For this exercise, please reproduce the records below word for word, from the first line through the line with "Click the minimap".

Extracted records
-=-=-=-=-
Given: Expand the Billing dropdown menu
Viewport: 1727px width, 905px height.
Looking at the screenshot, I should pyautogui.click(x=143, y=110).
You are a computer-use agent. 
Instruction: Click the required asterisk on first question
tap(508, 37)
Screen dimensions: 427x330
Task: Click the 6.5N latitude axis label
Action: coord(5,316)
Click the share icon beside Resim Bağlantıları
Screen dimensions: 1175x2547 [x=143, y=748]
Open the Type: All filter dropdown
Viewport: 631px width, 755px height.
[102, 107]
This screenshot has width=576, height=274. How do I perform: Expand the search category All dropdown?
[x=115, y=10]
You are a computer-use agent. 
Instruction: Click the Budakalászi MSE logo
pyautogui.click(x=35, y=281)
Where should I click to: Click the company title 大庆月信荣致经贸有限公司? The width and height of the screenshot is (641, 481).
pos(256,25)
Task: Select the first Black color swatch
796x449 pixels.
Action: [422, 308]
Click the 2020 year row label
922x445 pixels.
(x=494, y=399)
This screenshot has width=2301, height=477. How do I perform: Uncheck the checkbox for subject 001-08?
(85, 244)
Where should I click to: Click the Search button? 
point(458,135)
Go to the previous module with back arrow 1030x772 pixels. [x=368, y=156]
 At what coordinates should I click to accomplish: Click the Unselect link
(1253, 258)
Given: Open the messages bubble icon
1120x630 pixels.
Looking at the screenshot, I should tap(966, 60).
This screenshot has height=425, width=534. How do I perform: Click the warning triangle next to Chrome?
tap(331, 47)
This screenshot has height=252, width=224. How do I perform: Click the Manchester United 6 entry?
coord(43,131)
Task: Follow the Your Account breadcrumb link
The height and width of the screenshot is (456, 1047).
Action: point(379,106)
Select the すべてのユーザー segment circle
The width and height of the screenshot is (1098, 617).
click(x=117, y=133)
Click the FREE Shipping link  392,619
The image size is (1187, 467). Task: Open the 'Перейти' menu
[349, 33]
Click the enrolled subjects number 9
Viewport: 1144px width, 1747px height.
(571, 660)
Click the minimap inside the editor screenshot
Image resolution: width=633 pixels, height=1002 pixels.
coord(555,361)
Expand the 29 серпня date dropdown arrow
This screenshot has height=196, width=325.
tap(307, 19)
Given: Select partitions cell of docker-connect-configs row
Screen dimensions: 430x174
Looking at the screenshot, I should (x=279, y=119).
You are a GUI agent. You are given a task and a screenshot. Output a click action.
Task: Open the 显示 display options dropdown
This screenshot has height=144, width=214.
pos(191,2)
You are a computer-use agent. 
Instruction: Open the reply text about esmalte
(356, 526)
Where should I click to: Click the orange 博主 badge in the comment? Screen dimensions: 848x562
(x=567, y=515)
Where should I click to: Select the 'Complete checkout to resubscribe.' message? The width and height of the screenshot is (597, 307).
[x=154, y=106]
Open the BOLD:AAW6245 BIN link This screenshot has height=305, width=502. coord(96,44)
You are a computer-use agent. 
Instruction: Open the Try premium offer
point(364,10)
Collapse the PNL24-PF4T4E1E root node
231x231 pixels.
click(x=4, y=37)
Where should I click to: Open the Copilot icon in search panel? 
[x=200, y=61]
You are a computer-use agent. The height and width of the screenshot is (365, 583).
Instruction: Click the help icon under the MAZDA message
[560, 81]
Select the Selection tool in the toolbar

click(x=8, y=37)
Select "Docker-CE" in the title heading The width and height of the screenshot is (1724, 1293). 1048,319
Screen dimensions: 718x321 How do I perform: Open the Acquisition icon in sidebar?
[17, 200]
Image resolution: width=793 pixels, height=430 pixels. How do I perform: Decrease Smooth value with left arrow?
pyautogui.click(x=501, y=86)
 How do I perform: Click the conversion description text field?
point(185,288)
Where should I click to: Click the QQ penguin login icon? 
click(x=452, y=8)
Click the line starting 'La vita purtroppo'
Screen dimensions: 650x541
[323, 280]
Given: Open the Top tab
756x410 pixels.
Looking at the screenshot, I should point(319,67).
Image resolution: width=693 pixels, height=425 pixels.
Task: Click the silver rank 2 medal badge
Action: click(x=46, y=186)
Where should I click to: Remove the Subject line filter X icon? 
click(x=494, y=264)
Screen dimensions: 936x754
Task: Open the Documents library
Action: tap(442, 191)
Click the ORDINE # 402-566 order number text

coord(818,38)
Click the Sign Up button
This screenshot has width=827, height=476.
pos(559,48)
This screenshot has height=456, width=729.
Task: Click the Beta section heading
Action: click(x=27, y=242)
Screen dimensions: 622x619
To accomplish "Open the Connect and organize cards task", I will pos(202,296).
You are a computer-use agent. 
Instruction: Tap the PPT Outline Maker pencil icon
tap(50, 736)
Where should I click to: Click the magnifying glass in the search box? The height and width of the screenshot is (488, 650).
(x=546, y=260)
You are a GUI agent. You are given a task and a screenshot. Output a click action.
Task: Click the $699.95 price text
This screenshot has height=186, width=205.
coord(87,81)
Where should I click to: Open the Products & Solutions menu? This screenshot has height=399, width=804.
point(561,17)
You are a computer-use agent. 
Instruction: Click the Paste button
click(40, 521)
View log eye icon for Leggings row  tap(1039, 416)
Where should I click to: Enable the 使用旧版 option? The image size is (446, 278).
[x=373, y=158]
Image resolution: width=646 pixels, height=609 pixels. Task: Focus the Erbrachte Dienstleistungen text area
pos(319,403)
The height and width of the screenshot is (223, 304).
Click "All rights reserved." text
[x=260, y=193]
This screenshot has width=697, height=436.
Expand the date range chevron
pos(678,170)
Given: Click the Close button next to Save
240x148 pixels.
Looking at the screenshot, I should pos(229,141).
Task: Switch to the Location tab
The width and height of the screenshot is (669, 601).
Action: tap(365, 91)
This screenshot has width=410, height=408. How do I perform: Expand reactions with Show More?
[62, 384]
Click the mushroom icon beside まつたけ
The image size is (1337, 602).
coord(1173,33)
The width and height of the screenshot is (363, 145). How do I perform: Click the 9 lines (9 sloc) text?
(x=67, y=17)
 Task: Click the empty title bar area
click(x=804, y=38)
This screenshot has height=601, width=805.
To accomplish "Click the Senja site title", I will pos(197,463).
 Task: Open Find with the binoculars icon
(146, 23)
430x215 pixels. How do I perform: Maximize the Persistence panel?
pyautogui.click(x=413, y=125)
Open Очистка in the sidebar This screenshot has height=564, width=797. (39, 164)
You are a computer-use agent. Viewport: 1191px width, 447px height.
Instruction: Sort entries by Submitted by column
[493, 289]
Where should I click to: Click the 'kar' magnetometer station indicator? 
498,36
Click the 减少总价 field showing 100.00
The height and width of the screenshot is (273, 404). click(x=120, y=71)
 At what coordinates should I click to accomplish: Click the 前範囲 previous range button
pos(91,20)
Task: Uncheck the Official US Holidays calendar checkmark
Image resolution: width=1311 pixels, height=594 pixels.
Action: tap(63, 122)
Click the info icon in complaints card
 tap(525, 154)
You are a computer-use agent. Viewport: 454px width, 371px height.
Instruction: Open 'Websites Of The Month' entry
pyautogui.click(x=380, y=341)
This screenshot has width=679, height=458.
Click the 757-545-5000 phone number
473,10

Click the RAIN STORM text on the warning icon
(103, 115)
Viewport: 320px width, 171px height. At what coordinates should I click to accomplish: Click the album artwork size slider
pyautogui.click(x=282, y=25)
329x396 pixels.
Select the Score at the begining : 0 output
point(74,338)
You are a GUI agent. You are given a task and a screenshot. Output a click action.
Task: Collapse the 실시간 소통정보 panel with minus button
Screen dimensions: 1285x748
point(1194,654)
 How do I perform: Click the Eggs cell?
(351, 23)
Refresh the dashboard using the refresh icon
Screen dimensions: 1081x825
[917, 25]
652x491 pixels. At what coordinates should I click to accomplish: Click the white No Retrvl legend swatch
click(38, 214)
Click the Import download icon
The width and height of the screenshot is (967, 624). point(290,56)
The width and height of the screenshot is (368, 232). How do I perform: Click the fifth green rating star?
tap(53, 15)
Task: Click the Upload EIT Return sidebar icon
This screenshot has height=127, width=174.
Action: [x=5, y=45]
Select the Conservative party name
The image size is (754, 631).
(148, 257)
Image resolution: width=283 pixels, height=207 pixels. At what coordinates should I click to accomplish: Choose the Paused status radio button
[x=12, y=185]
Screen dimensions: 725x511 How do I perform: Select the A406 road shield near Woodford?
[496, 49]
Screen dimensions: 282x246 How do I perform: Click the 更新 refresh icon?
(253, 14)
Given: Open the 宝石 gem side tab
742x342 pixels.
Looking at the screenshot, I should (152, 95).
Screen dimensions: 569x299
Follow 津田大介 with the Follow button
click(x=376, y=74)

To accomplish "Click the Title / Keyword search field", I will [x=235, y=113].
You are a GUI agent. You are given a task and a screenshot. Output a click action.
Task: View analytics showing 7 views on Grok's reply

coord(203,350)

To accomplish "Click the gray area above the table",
-=-=-=-=-
▸ Final answer:
Given: Expand the Billing dropdown menu
Viewport: 1727px width, 905px height.
Looking at the screenshot, I should pyautogui.click(x=143, y=110).
You are a computer-use agent. 
Instruction: Click the required asterisk on first question
tap(508, 37)
Screen dimensions: 427x330
Task: Click the 6.5N latitude axis label
Action: coord(5,316)
Click the share icon beside Resim Bağlantıları
Screen dimensions: 1175x2547 [x=143, y=748]
Open the Type: All filter dropdown
Viewport: 631px width, 755px height.
[102, 107]
This screenshot has width=576, height=274. How do I perform: Expand the search category All dropdown?
[x=115, y=10]
You are a computer-use agent. 
Instruction: Click the Budakalászi MSE logo
pyautogui.click(x=35, y=281)
Where should I click to: Click the company title 大庆月信荣致经贸有限公司? The width and height of the screenshot is (641, 481).
pos(256,25)
Task: Select the first Black color swatch
796x449 pixels.
Action: [422, 308]
Click the 2020 year row label
922x445 pixels.
(x=494, y=399)
This screenshot has width=2301, height=477. How do I perform: Uncheck the checkbox for subject 001-08?
(85, 244)
Where should I click to: Click the Search button? 
point(458,135)
Go to the previous module with back arrow 1030x772 pixels. [x=368, y=156]
 At what coordinates should I click to accomplish: Click the Unselect link
(1253, 258)
Given: Open the messages bubble icon
1120x630 pixels.
Looking at the screenshot, I should tap(966, 60).
This screenshot has height=425, width=534. How do I perform: Click the warning triangle next to Chrome?
tap(331, 47)
This screenshot has height=252, width=224. How do I perform: Click the Manchester United 6 entry?
coord(43,131)
Task: Follow the Your Account breadcrumb link
The height and width of the screenshot is (456, 1047).
Action: point(379,106)
Select the すべてのユーザー segment circle
The width and height of the screenshot is (1098, 617).
click(x=117, y=133)
Click the FREE Shipping link  392,619
The image size is (1187, 467). Task: Open the 'Перейти' menu
[349, 33]
Click the enrolled subjects number 9
Viewport: 1144px width, 1747px height.
(571, 660)
Click the minimap inside the editor screenshot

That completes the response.